İnsan başına gelenleri hak edip hak etmediği üzerine düşünmeden edemiyor. Objektif bir değerlendirme süreci olduğu da iddia edilemez. Dışardan göründüğümüz kadarıyla çoğu insan olumsuz hiçbir deneyimi hak etmiyordur. Ama insan, kalbinden geçenler ve yalnızca Allah'ın gördüğü yerlerde yapıp ettikleriyle gerçekten hak edip etmediğini bilir ve başına gelenlere dair bir anlamlandırma süreci yaşar. Ancak inanan insanlar da olsak unuttuğumuz şey, hak etsek de etmesek de sınanacağımız. Herkes bir şeylerle-çoğunlukla en çok istedikleriyle- sınanacaktır. Bu ayetlerle de sabit hakikati benimseyebildiğimizde imtihanlarımıza daha soğukkanlı yaklaşabilir, meseleleri bir hak edişe indirgemezdik. Bu bilinci zihin dünyamızda oturtabilmek için de sabah git- akşam gel iş düzenine kitap okuyacak, doğru kitapları seçecek, onları düşünecek ve üzerine yazacak zaman aralıkları eklememiz gerekiyor. Dini hayatımızın en temel gerçeğini kabullenmek için bile bilinçli bir çabaya ihtiyacımız var. 
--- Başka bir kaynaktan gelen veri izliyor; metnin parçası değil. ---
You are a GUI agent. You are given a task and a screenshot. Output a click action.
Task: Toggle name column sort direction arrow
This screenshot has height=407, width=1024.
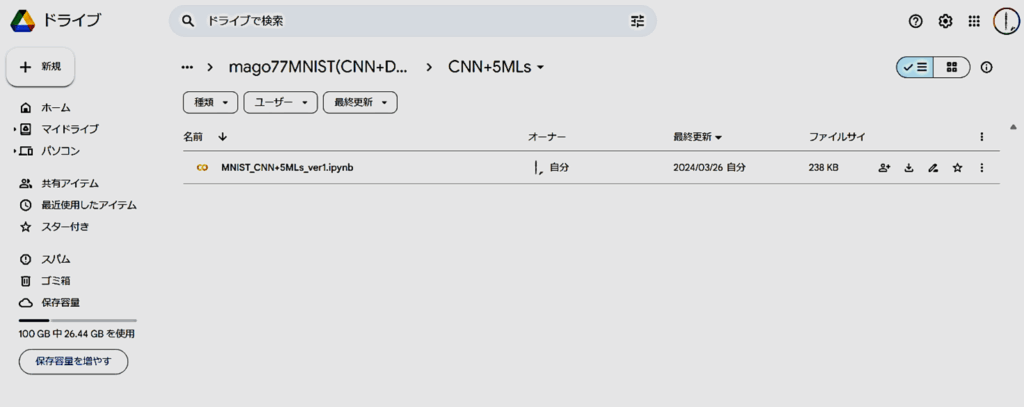(222, 136)
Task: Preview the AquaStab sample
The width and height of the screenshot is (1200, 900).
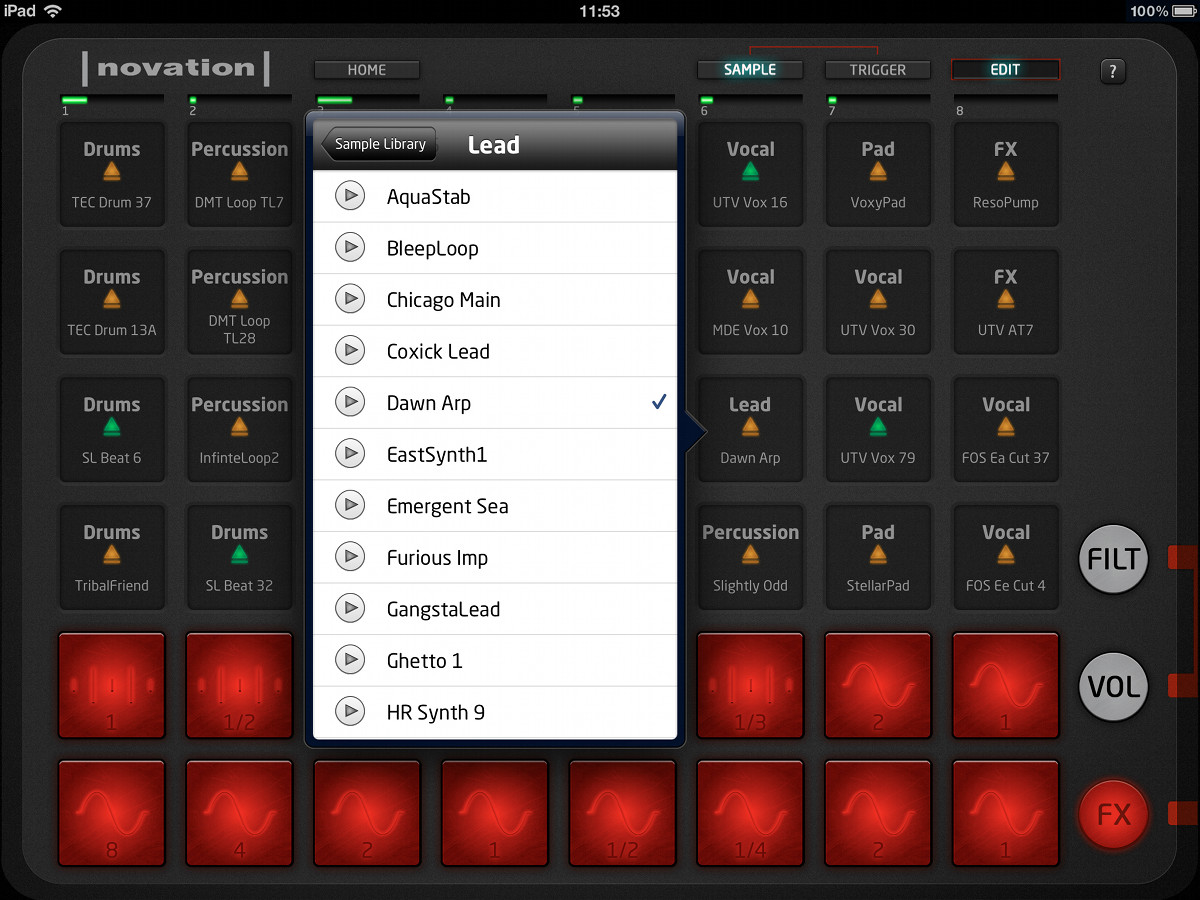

Bilinçli bir çaba, hayatını idame ettirmek için çalışan herkes için büyük bir ihtiyaç. İnsan kolaylıklara çok çabuk adapte oluyor. Bu sırada kendisini, zihnini, maneviyatını ve psikolojisini geliştirmek için özel bir plan yapmadıkça hep aynı şeyleri konuşan ve düşünen birisine dönüşüyor. Sonra artık bırakın çevresindekileri, kendisine dahi iyi gelmeyen, sözü geçmeyen biri olup çıkıyor. Birkaç gündür baş ucumdaki kitapları ne kadar zamandır elime almadığımı düşündüğümde hissettiklerim bunlara benzer hislerdi. Okumadıkça, yeni kelimeler öğrenmedikçe ve bunları konuşmadıkça hep aynı yerde duran ve kimseye dokunamayan bir eşyadan ne farkım var?